**** MATERIAL TO PROCESS ****
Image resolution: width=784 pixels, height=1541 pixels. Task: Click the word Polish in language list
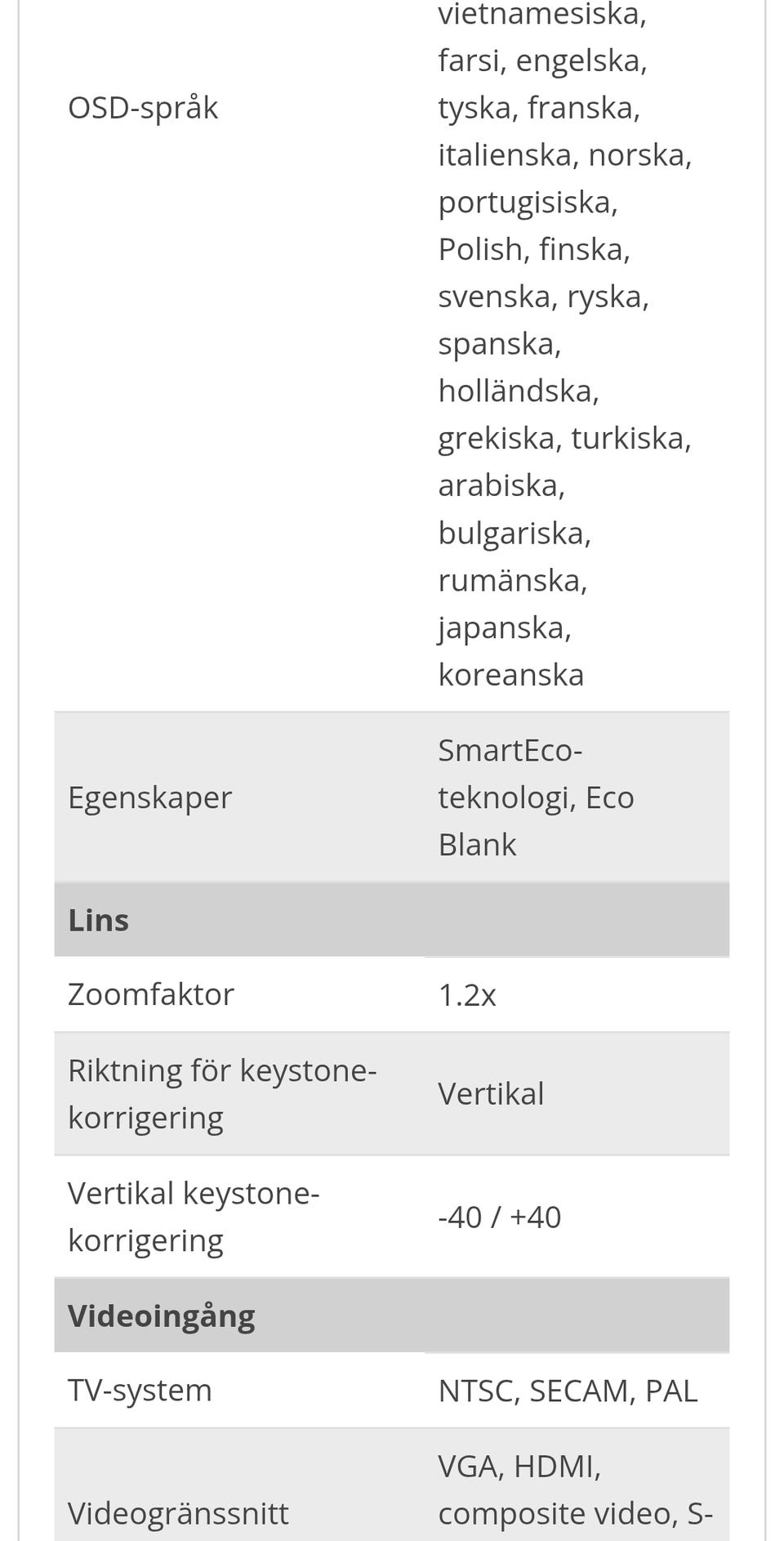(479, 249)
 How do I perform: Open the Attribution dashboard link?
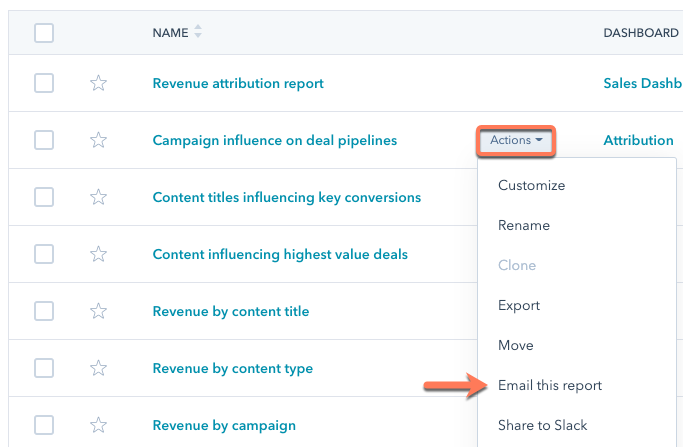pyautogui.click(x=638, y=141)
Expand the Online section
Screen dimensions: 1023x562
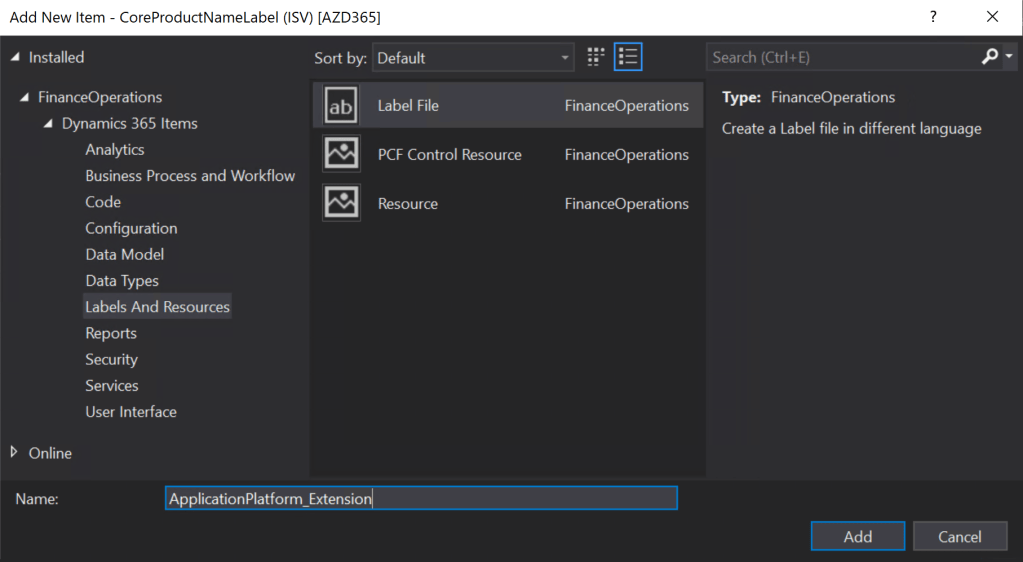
****
TASK: The answer should hold every entry exactly as given and no pictures at all.

EXERCISE SOLUTION:
Image resolution: width=784 pixels, height=1541 pixels. Task: Click the word Polish in language list
(479, 249)
 How do I perform: Open the Attribution dashboard link?
pyautogui.click(x=638, y=141)
Expand the Online section
Screen dimensions: 1023x562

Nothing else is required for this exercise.